■ Work to be completed:
Only one portion of the data is to be written out: from the line bearing "514x433 pixels." through the line bearing "Click the brightness". Write it exactly as it appears.

Data: Begin

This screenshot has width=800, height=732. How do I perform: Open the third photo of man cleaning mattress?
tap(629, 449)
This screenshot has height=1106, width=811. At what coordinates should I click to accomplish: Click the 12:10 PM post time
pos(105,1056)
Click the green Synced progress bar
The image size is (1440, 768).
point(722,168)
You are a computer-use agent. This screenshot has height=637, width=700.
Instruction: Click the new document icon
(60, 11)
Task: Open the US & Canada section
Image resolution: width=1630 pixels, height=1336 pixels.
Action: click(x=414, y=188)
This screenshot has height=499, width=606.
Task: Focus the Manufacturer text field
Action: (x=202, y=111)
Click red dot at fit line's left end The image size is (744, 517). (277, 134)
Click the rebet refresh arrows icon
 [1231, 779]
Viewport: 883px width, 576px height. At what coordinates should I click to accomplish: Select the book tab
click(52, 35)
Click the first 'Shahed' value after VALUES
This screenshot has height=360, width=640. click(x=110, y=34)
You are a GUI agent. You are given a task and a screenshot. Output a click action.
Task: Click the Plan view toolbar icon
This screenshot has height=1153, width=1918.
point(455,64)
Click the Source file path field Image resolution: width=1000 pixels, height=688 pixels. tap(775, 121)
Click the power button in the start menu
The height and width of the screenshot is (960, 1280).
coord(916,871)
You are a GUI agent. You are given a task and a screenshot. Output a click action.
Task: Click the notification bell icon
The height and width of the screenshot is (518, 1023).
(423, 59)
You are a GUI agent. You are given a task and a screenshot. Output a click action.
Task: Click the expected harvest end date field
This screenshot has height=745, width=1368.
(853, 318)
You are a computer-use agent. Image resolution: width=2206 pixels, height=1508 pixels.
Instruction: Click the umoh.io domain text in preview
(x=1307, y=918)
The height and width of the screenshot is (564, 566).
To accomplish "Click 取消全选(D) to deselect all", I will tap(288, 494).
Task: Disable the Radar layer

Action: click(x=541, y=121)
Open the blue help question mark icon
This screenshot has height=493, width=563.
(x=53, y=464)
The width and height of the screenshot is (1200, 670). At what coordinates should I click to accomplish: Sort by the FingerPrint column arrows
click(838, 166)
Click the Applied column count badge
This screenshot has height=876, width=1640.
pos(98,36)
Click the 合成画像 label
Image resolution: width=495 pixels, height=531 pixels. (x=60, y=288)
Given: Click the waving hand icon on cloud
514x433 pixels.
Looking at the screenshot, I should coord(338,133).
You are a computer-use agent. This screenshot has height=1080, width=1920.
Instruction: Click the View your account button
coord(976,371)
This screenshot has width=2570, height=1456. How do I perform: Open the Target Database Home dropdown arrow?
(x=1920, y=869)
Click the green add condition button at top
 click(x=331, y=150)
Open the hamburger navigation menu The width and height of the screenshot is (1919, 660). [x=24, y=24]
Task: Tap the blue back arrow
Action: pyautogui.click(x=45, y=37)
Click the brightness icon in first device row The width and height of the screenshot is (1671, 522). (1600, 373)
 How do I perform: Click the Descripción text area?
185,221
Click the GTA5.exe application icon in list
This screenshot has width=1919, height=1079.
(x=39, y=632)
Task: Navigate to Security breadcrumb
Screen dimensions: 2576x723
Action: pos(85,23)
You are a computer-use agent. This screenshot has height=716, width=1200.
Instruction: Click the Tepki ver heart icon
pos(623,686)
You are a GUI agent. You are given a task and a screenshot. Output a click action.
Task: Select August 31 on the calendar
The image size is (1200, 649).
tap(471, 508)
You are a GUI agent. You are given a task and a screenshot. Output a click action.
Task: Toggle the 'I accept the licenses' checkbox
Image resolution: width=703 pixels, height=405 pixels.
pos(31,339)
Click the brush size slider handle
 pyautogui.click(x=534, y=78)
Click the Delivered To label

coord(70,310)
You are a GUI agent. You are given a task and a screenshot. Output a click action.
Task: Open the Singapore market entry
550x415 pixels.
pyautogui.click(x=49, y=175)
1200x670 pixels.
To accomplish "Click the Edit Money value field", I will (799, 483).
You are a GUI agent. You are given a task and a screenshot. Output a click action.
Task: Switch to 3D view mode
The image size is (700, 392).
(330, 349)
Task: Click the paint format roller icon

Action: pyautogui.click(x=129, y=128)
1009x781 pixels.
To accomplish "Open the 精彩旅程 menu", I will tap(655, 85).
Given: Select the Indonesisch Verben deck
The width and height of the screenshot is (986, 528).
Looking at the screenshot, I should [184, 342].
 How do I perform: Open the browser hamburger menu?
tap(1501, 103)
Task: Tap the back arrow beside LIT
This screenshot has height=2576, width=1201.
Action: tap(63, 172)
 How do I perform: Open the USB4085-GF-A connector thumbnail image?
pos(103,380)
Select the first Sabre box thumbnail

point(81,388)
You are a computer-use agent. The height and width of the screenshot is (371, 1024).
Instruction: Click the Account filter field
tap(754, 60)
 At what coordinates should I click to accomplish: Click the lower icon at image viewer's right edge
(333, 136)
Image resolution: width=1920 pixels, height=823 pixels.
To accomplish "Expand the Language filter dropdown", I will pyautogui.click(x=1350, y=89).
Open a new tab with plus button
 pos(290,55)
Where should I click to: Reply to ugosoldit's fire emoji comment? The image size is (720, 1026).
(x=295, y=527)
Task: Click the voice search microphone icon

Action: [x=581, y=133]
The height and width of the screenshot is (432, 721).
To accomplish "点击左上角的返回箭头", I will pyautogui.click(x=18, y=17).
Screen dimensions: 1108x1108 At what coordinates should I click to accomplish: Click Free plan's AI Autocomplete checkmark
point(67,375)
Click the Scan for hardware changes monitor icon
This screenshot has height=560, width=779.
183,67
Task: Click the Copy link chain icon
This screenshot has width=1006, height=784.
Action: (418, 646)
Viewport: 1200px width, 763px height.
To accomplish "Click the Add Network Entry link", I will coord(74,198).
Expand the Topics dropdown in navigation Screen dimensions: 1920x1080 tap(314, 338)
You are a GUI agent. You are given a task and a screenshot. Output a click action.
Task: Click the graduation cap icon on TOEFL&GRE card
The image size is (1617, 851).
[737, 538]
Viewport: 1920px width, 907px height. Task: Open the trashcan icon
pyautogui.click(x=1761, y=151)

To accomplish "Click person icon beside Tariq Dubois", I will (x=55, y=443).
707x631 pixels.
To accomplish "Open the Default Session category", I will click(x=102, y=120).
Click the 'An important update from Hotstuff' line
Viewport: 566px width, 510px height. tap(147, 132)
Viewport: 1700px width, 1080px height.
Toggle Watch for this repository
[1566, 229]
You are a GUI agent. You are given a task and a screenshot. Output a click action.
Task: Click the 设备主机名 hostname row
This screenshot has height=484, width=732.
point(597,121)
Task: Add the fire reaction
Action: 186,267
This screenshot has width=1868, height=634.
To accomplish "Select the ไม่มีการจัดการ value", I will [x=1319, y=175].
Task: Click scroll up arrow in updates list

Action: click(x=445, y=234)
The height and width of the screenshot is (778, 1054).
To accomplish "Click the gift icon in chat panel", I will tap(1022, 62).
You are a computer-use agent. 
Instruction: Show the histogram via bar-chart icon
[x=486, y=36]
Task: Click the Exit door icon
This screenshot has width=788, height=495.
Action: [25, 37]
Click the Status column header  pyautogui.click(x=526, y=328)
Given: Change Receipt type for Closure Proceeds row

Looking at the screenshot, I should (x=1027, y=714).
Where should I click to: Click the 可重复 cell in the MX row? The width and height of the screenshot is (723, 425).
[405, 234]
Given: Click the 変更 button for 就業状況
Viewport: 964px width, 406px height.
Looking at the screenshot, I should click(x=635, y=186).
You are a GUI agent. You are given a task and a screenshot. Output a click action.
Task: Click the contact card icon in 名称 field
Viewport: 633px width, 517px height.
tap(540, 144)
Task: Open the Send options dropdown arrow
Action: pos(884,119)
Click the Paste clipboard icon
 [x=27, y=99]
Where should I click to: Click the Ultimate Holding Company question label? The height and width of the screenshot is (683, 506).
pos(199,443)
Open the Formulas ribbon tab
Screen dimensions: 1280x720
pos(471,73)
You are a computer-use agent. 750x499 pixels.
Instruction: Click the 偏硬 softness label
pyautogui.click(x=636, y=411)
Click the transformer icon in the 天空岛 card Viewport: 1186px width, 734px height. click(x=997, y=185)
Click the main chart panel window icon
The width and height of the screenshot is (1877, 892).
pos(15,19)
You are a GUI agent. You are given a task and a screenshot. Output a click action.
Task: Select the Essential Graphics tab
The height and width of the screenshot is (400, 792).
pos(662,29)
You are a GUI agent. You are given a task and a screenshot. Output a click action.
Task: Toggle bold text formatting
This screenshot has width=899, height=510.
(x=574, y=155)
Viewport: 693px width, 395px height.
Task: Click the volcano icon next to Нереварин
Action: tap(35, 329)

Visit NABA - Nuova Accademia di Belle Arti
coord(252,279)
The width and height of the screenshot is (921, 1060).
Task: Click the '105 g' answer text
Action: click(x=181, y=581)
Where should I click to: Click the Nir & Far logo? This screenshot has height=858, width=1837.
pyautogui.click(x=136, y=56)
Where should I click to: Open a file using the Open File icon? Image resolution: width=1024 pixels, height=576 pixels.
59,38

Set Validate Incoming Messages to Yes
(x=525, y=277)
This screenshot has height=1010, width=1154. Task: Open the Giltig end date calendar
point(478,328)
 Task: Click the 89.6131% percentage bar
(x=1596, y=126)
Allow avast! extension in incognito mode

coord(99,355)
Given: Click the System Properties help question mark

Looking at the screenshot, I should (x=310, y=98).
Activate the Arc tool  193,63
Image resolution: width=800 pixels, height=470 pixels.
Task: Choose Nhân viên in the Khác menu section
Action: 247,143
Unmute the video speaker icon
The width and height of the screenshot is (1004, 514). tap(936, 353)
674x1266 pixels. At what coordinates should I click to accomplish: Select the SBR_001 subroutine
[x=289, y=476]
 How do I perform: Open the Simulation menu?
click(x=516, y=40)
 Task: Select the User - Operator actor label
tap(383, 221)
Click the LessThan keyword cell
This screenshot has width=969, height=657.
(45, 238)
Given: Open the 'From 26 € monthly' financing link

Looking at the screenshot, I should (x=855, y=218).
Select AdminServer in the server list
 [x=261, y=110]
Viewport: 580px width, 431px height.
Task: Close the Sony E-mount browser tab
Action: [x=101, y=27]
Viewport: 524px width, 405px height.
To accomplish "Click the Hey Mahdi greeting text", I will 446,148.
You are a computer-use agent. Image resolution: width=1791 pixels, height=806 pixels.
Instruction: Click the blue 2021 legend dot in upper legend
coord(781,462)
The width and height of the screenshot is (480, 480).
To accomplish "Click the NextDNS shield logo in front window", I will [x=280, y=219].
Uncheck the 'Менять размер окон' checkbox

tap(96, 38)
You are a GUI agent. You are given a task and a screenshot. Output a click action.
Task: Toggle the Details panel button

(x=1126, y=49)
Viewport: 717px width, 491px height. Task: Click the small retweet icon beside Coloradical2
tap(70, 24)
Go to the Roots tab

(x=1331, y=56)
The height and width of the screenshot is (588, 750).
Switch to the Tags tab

Data: End

■ Solution to this task:
514x433 pixels.
Looking at the screenshot, I should coord(338,133).
You are a computer-use agent. This screenshot has height=1080, width=1920.
Instruction: Click the View your account button
coord(976,371)
This screenshot has width=2570, height=1456. How do I perform: Open the Target Database Home dropdown arrow?
(x=1920, y=869)
Click the green add condition button at top
 click(x=331, y=150)
Open the hamburger navigation menu The width and height of the screenshot is (1919, 660). [x=24, y=24]
Task: Tap the blue back arrow
Action: pyautogui.click(x=45, y=37)
Click the brightness icon in first device row The width and height of the screenshot is (1671, 522). (1600, 373)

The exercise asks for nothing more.